Images in the records should be skipped while the rest is transcribed verbatim.

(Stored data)
◆ ◆ ◆ ◆ ◆ ◆ ◆

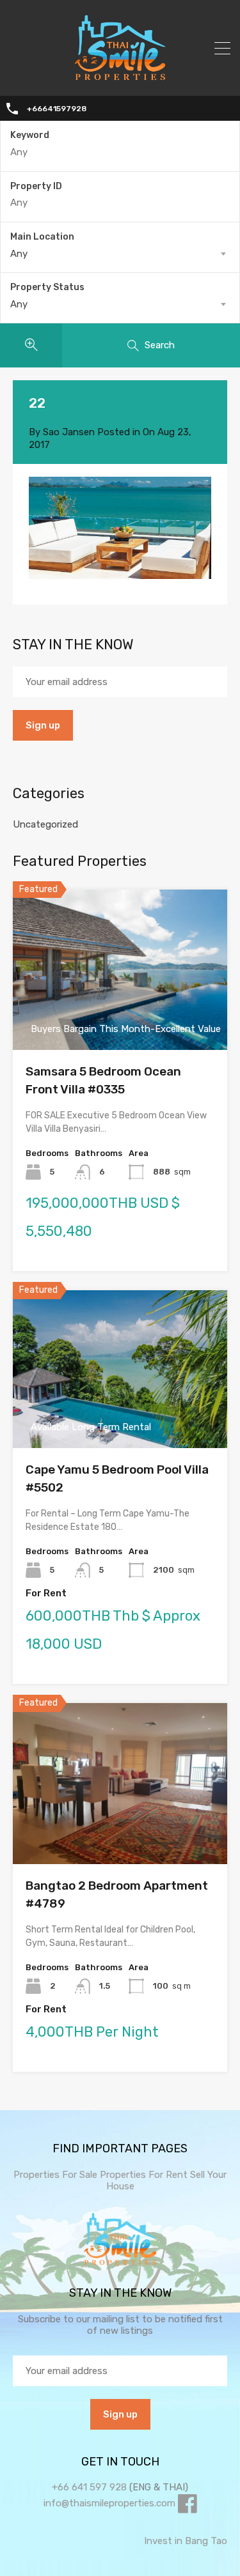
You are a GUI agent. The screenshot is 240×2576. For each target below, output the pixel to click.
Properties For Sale (55, 2174)
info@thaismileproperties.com (109, 2503)
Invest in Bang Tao (185, 2541)
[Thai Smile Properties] (120, 77)
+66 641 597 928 (89, 2487)
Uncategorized (45, 824)
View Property (120, 1017)
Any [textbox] (19, 253)
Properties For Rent (145, 2174)
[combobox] (120, 254)
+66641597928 (56, 108)
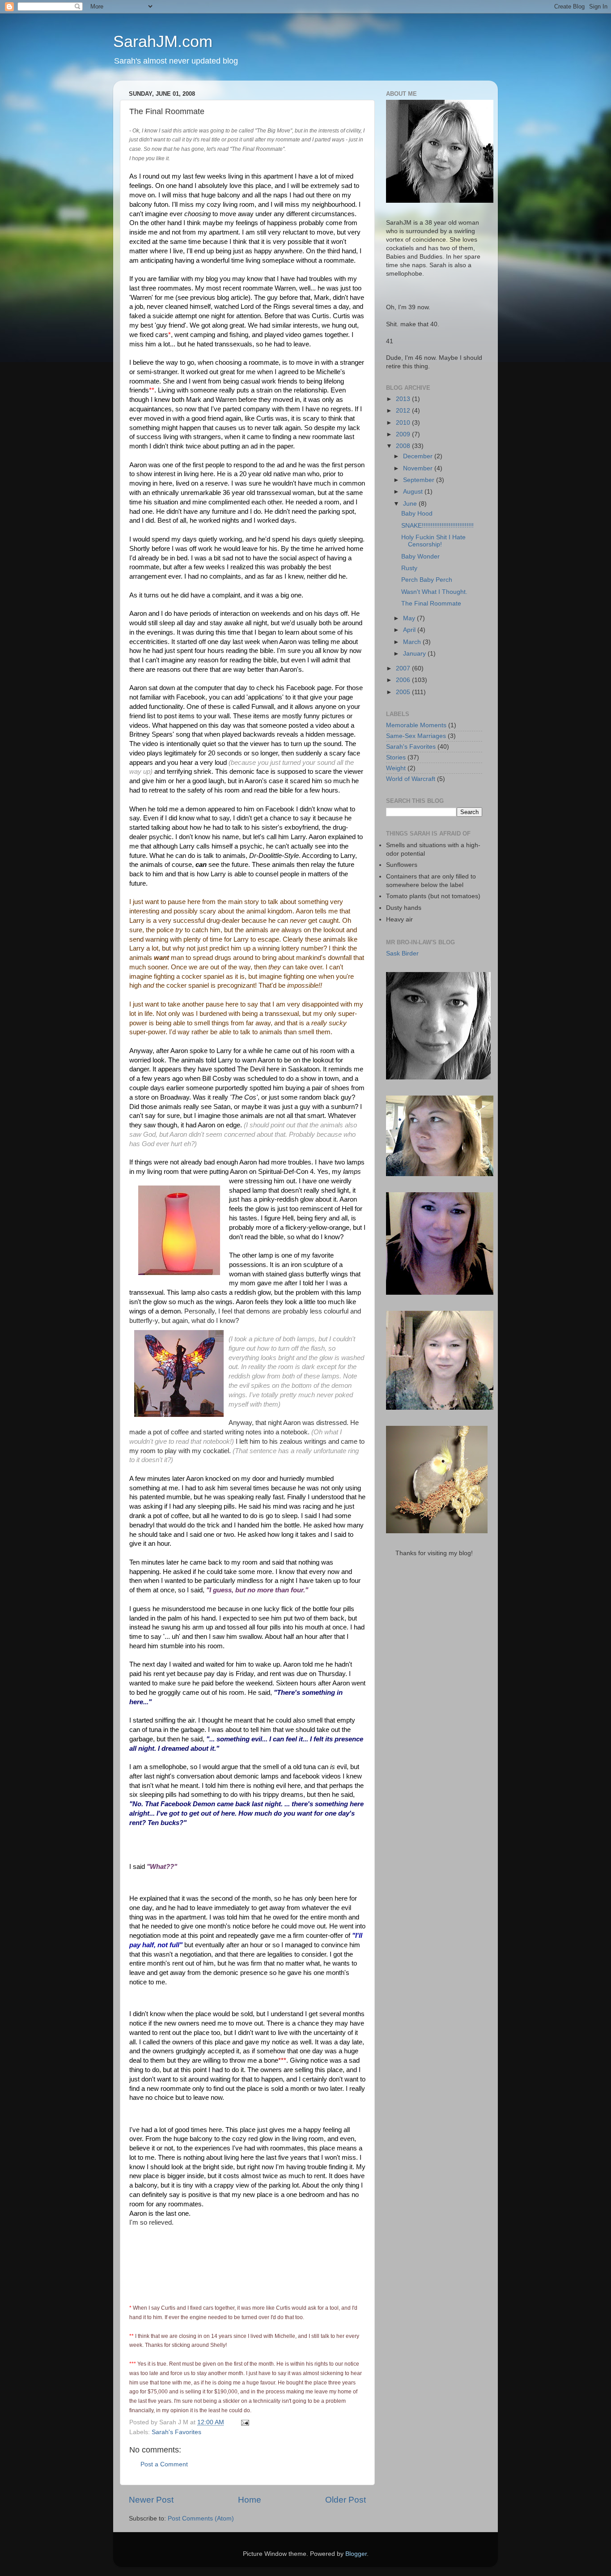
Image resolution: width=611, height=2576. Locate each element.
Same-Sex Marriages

◆ ◆ ◆ ◆ ◆ ◆ ◆

TASK SOLUTION -
You are a GUI agent. The screenshot is 240×2576. For each target below, output the pixel to click.
Properties For Sale (55, 2174)
info@thaismileproperties.com (109, 2503)
Invest in Bang Tao (185, 2541)
[Thai Smile Properties] (120, 77)
+66 641 597 928 (89, 2487)
Uncategorized (45, 824)
View Property (120, 1017)
Any [textbox] (19, 253)
Properties For Rent (145, 2174)
[combobox] (120, 254)
+66641597928 (56, 108)
Image resolution: width=611, height=2576. Locate each element.
Same-Sex Marriages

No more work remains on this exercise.